* **Requirement**
Whenever a line in the data holds the string "computer", copy that line.

+++ Data for this exercise +++

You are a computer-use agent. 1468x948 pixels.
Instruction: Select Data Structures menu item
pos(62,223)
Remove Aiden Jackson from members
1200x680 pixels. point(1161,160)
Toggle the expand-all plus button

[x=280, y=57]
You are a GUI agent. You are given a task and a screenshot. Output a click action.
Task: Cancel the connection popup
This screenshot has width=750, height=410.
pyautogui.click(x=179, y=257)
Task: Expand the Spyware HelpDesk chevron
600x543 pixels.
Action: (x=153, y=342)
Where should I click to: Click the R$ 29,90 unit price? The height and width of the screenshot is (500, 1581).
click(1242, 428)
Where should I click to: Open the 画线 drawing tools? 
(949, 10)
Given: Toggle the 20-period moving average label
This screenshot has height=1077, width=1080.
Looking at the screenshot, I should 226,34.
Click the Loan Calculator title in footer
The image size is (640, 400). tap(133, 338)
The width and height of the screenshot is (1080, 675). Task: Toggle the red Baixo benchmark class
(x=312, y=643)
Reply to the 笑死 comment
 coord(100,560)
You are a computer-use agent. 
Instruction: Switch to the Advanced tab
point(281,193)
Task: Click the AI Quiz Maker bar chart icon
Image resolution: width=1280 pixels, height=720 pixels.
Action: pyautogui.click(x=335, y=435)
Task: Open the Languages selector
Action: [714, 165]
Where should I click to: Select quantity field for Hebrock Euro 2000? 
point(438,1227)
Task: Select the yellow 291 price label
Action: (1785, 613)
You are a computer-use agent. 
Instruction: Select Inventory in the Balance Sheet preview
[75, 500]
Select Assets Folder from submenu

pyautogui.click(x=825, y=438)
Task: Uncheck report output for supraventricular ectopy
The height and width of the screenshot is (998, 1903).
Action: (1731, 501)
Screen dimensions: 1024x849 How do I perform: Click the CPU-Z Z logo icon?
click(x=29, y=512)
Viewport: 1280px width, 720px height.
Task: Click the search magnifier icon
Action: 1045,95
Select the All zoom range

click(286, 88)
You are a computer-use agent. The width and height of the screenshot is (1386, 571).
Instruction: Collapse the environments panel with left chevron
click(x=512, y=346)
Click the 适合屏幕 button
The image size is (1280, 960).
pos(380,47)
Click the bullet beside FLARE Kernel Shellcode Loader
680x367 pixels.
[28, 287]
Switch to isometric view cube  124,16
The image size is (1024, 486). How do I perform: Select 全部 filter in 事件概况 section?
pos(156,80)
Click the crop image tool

+++

* **Exercise output**
You are a computer-use agent. 1468x948 pixels.
You are a computer-use agent. 
You are a computer-use agent. 
You are a computer-use agent. The width and height of the screenshot is (1386, 571).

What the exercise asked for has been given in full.